Passage shown:
^^^^

148 Ga. App. 877 | Ga. Ct. App. | 1979
On May 29, 1974, Colonial Elastic Company, a corporation, purchased certain textile equipment from Fendrich Industries, Inc. (that is, from Hickory Industries, one of its divisions). D. A. Walker was the president of Colonial and its sole shareholder. Colonial gave its note dated May 29, 1974, in the amount of $51,000 as payment of the balance of the purchase price. It also executed a security agreement on the same date,
In addition to the above it required Walker as president of Colonial to give a personal limited guaranty relative to the payment of the $51,000 note. On the same date Walker individually executed a guaranty in order to induce Fendrich to accept the promissory note of Colonial in which he personally guaranteed the payment of the first twelve $1,000 installments as provided for under the terms of the note "when the same shall become due, and accepts all provisions of said note, and agrees that in the event of nonpayment of any of the first twelve installments when due action may be brought by the holder of the note against the undersigned, at the option of the holder, whether or not action has been commenced against the maker, and whether or not action is taken to recover under the terms of the Security Agreement given in connection with said note, and agree [sic] that in any such action the maker may or may not be joined with the undersigned.”

^^^^

Data block:
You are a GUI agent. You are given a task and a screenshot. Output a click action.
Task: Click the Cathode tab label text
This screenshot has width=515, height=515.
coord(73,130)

^^^^

What you should do: Carry on the court opinion about Walker's personal guaranty of Colonial Elastic's $51,000 note from the point where it ends.

Output of the task:
Subsequently, Colonial contracted to purchase certain textile supplies from Fendrich for $2,500 añd gave its promissory note in payment. Fendrich requested Walker to endorse the $2,500 promissory note as an accommodation to Fendrich and as an inducement to it to accept the note, and Walker so endorsed the note. However, in this appeal we are not involved with any question with regard to the note.
Eventually two $1,000 payments were made against the $51,000 note and Colonial paid $100 against the $2,500 note. Further payments were not forthcoming. Fendrich made demand of payment and suit was filed against Colonial and Walker for payment of the two promissory notes.
In September, 1975 Fendrich exercised its rights under the security agreement and repossessed the equipment and parts previously sold. Fendrich gave notice of the repossession to Colonial. Colonial then filed a bankruptcy proceeding in which the debt was listed as a dischargeable one in bankruptcy, and the debt of Fendrich was discharged in bankruptcy. Colonial is no longer involved in this case.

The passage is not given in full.